Dutchess County/Riverkeeper

Class C Streams in Dutchess County. The light and dark blue streams are designated as trout habitats or spawning grounds and so fall under the state’s Protection of Waters regulations. The green ones do not.

Advocates argued the decision was penny wise and pound foolish.

“Governor Cuomo passed up a real opportunity to safeguard tens of thousands of miles of headwater streams and creeks in New York,” Riverkeeper’s legislative advocacy manager, Jeremy Cherson, said in a statement. “Half of New York’s streams are vulnerable to degradation and are not protected by DEC’s Protection of Waters Program, leaving them vulnerable to disturbance and destruction. This veto was a mistake, since it is cheaper to protect streams proactively than spend far more later to restore them once the damage is done. We urge the governor to work with the legislature to protect our drinking water and fish habitat by strengthening the Protection of Waters Program.”

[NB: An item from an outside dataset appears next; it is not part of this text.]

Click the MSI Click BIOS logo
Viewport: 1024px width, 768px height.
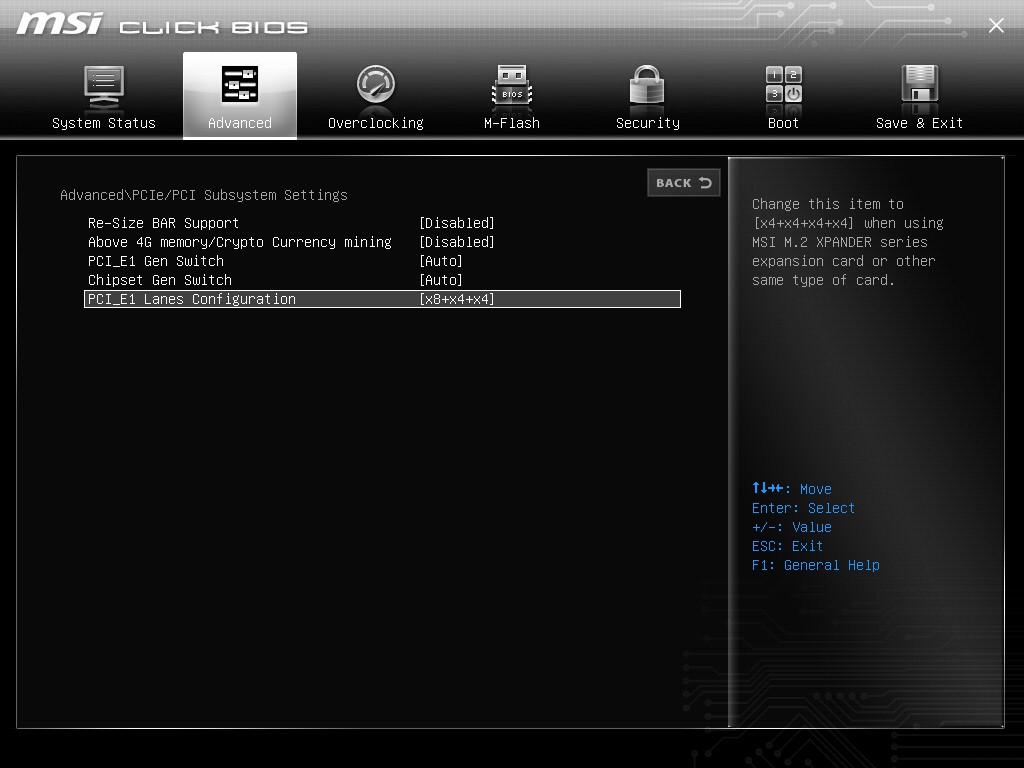pyautogui.click(x=162, y=25)
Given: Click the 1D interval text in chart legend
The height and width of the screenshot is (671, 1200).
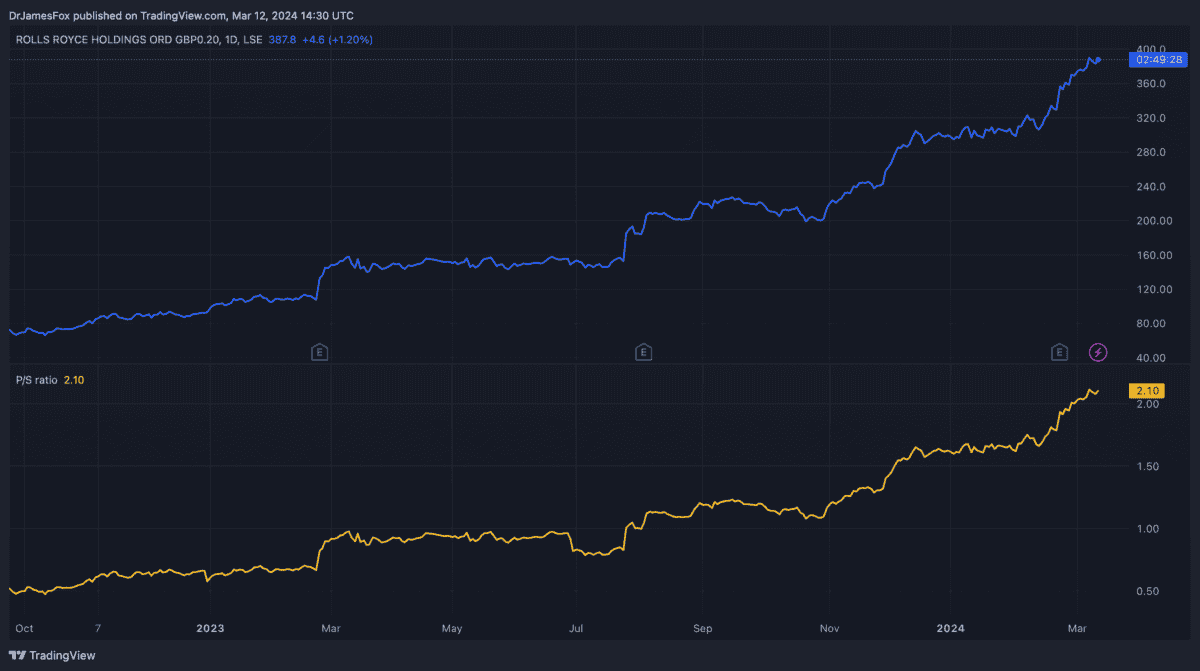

The $3 billion Mother Nature Bond Act might have provided a funding source for stream protection projects, advocates note. Cuomo pulled that measure from the ballot during the summer, citing fiscal prudence.

Opponents of the bill cited more than fiscal concerns. A group of upstate Republican lawmakers wrote to the governor last week claiming the law would create a “more time-consuming, costly, over-regulated, and impractical state-level permitting process for stream-related projects involving flood repair and mitigation, bridge and culvert maintenance, farmland protection, and other public works priorities.” The New York Farm Bureau opposed the bill, saying it “would hinder farmers’ ability to quickly clear water ways, waiting to obtain a permit could be time consuming and farmers do not have extra time when protecting their crops from nature’s elements.”

But advocates for the additional protections said they were especially important given the Trump administration’s moves to roll back water protections—which the Biden administration will face hurdles dismantling.